WHAT IS EXPECTED: Below are entries; count the lines containing the string "computer". The answer is that number alone.

Pixel coordinate grounding data:
:::
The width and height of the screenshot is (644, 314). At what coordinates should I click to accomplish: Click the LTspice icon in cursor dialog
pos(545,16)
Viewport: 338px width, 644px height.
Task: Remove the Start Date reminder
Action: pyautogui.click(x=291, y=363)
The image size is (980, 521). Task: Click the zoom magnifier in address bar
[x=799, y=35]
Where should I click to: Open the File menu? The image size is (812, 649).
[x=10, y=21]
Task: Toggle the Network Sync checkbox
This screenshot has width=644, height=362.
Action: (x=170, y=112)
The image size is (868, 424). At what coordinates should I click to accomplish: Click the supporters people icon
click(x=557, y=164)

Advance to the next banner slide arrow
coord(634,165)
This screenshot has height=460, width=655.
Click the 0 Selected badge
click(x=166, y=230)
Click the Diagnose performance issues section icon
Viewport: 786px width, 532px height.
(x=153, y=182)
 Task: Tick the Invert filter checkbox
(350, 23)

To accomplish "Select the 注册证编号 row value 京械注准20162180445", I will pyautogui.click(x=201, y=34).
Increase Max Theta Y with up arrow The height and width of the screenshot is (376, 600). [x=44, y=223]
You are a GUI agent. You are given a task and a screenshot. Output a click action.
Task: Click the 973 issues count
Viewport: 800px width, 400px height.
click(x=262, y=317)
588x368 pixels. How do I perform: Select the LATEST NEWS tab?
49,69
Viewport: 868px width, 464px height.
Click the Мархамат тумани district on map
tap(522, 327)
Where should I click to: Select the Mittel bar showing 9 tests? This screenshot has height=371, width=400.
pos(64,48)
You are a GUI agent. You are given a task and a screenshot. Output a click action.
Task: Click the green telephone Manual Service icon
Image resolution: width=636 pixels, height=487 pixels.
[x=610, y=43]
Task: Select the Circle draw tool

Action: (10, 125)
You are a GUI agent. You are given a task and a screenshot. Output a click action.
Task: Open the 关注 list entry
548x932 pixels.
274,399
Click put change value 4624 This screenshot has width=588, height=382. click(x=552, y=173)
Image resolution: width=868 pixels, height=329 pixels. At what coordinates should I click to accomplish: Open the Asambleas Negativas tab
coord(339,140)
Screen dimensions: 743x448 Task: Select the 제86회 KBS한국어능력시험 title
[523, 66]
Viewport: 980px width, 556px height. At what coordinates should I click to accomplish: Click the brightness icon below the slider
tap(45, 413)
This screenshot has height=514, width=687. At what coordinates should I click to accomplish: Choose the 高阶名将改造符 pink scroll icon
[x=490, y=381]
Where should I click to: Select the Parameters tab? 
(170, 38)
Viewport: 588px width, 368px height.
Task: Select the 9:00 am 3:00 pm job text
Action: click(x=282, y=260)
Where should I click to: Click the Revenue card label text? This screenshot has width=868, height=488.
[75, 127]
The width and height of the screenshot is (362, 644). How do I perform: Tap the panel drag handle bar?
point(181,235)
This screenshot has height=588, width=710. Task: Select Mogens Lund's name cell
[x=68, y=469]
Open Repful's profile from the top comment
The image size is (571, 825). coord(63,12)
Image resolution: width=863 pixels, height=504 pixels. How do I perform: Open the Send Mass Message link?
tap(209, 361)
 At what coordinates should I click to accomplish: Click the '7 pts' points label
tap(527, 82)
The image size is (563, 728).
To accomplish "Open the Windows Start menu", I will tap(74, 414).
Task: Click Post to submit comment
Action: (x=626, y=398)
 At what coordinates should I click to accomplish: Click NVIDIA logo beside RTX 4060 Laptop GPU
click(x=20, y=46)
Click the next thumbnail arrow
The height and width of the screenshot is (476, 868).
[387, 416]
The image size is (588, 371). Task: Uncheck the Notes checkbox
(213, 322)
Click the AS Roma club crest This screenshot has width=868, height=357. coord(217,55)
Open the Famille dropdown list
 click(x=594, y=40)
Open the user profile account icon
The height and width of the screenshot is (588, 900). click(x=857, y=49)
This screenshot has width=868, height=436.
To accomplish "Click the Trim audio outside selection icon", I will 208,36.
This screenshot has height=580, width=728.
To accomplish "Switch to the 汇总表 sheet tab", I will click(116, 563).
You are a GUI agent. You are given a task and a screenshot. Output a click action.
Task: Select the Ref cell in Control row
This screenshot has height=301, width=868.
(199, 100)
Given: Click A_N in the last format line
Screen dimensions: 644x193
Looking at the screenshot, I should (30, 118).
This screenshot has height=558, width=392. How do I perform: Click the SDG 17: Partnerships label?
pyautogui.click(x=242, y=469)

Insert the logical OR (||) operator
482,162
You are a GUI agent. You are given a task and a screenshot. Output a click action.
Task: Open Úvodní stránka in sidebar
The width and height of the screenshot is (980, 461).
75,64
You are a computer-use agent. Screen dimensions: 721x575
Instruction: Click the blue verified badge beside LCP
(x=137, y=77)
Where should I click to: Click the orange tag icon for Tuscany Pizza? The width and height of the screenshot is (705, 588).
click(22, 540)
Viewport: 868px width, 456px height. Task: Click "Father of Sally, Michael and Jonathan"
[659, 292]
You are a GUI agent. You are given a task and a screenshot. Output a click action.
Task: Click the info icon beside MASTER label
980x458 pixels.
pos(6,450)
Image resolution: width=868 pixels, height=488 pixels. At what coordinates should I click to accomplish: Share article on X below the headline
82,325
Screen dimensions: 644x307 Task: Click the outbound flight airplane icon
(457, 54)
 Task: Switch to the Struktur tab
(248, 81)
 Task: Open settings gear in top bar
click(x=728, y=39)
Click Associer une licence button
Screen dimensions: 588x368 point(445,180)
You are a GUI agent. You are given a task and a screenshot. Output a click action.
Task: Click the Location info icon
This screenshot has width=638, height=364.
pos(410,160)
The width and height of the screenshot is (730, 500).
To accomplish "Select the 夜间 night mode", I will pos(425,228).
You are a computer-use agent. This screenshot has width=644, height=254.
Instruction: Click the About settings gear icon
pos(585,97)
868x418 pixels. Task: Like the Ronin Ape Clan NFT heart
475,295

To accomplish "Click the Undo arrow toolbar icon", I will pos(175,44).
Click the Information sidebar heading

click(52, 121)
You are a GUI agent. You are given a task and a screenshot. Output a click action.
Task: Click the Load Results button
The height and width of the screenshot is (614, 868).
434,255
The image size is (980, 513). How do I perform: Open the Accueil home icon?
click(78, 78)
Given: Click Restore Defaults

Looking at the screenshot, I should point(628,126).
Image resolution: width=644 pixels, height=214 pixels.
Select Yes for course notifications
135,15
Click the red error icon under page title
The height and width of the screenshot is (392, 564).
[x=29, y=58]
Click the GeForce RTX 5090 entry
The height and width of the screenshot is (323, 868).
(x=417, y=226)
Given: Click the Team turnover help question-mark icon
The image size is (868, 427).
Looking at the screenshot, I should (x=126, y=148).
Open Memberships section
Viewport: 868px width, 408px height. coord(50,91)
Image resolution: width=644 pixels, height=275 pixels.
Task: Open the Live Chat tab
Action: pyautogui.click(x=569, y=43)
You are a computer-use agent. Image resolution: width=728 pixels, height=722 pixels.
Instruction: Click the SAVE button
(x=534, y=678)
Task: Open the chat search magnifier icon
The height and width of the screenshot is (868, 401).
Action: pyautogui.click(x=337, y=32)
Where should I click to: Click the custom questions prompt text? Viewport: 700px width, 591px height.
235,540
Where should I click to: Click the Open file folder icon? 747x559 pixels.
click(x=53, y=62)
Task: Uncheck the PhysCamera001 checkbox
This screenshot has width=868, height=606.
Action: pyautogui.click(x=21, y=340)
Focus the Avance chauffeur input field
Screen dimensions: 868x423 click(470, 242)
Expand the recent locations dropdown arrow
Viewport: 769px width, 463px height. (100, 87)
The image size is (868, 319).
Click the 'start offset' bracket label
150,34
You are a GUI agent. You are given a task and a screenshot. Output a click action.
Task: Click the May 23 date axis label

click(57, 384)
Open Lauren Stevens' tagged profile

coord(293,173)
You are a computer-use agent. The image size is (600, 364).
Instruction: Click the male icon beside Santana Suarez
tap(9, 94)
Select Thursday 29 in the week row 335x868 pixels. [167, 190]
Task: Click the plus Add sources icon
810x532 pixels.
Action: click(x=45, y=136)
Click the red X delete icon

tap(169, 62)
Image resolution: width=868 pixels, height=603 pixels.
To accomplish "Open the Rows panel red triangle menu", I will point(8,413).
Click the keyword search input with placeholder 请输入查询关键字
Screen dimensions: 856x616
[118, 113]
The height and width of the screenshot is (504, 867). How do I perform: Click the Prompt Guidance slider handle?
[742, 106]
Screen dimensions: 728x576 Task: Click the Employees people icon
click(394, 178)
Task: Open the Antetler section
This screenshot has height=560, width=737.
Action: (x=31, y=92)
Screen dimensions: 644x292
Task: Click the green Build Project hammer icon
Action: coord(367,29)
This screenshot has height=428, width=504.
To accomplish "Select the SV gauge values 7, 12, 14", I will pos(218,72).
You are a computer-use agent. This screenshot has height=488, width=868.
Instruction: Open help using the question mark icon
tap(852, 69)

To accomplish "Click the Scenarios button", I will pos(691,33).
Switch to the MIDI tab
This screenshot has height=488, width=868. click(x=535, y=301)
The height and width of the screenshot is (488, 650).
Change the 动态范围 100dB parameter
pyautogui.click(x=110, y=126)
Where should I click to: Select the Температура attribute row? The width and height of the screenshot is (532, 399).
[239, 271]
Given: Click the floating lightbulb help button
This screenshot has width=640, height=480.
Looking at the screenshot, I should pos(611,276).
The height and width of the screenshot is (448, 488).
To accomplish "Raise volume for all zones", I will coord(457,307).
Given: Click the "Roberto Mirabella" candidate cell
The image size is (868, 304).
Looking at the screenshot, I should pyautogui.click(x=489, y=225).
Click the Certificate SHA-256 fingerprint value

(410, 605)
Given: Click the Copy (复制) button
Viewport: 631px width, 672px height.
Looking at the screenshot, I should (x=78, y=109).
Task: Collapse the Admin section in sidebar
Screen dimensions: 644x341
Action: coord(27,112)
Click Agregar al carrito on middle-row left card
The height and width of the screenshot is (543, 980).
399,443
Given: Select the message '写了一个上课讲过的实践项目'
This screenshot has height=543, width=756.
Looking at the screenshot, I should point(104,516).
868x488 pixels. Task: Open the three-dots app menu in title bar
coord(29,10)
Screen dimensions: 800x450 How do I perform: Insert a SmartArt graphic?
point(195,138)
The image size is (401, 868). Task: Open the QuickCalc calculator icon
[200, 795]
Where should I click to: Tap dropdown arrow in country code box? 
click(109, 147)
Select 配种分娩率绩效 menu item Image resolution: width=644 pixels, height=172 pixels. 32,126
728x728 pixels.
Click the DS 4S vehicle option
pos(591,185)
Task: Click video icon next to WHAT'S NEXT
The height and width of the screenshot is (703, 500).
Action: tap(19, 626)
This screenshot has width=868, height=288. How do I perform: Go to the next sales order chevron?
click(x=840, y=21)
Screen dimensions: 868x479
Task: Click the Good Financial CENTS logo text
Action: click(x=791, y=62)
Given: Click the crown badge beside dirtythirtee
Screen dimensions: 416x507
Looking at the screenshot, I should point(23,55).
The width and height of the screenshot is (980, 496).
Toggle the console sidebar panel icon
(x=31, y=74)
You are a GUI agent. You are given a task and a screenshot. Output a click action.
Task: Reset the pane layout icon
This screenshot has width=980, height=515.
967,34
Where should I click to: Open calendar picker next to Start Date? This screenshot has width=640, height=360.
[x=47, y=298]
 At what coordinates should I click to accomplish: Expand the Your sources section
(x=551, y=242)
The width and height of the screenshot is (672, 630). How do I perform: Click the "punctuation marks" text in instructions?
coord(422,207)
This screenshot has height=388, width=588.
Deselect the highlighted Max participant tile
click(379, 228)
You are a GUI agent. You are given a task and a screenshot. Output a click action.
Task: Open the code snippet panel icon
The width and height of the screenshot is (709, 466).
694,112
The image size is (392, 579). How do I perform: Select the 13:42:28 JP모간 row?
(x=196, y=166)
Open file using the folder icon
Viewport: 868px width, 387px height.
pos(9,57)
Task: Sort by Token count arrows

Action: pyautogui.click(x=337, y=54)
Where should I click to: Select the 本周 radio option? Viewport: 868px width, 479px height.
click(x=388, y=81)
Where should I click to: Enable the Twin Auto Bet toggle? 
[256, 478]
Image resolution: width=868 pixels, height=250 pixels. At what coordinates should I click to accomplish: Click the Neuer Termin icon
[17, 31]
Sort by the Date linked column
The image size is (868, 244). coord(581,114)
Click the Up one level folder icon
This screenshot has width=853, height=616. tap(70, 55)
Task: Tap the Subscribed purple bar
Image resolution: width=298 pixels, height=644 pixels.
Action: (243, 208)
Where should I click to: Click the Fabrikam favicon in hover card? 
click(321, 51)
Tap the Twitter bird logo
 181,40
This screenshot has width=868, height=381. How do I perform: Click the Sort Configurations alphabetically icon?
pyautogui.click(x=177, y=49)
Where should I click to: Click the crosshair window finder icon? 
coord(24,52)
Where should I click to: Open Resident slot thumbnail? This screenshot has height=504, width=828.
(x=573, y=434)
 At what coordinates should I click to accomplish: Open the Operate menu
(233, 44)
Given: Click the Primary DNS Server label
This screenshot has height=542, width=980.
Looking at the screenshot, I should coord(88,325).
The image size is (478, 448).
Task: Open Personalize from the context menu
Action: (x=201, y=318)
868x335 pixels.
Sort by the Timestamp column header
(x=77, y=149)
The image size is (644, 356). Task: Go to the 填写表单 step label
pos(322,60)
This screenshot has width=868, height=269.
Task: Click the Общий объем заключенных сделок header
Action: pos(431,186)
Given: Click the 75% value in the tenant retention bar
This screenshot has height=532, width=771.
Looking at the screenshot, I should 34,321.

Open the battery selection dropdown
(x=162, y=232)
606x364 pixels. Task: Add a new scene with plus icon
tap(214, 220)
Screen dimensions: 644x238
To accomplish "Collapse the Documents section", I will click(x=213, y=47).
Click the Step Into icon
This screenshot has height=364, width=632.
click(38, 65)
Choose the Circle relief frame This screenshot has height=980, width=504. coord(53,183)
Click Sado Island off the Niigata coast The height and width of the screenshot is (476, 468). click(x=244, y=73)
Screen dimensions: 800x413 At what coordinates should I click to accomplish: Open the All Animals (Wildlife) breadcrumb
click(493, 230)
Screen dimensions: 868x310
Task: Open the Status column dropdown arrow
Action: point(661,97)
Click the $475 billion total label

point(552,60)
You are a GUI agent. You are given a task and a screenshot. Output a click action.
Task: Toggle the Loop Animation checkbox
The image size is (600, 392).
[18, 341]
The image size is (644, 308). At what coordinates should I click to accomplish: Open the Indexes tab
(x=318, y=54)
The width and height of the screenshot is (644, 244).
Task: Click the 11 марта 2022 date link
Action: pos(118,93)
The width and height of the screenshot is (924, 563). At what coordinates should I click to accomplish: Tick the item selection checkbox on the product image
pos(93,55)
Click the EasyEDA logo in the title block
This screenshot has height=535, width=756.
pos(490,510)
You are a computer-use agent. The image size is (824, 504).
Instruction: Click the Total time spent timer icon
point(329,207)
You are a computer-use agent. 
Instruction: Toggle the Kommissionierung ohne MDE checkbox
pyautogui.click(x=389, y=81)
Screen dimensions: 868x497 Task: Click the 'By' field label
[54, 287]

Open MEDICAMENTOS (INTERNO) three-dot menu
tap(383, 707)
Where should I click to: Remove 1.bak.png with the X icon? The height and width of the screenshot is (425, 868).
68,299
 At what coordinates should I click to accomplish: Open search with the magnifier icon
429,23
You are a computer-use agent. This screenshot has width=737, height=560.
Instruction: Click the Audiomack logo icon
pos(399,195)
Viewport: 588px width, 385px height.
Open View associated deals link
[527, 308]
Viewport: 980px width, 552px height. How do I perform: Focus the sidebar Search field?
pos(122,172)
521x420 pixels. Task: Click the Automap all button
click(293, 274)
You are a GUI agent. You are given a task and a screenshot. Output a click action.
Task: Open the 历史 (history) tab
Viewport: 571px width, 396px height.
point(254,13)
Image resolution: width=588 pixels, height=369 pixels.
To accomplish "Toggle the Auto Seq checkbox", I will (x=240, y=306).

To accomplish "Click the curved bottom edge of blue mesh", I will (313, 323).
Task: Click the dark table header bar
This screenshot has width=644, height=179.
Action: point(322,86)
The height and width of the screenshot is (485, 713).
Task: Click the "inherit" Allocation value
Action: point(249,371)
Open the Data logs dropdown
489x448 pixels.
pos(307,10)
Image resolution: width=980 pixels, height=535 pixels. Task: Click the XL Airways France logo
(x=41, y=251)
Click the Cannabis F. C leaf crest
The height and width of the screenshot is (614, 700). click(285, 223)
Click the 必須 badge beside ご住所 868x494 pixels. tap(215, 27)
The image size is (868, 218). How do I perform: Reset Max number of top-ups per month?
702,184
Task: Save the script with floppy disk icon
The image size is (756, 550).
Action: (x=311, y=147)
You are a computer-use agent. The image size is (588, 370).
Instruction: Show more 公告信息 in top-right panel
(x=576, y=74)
:::
WRITTEN ANSWER: 9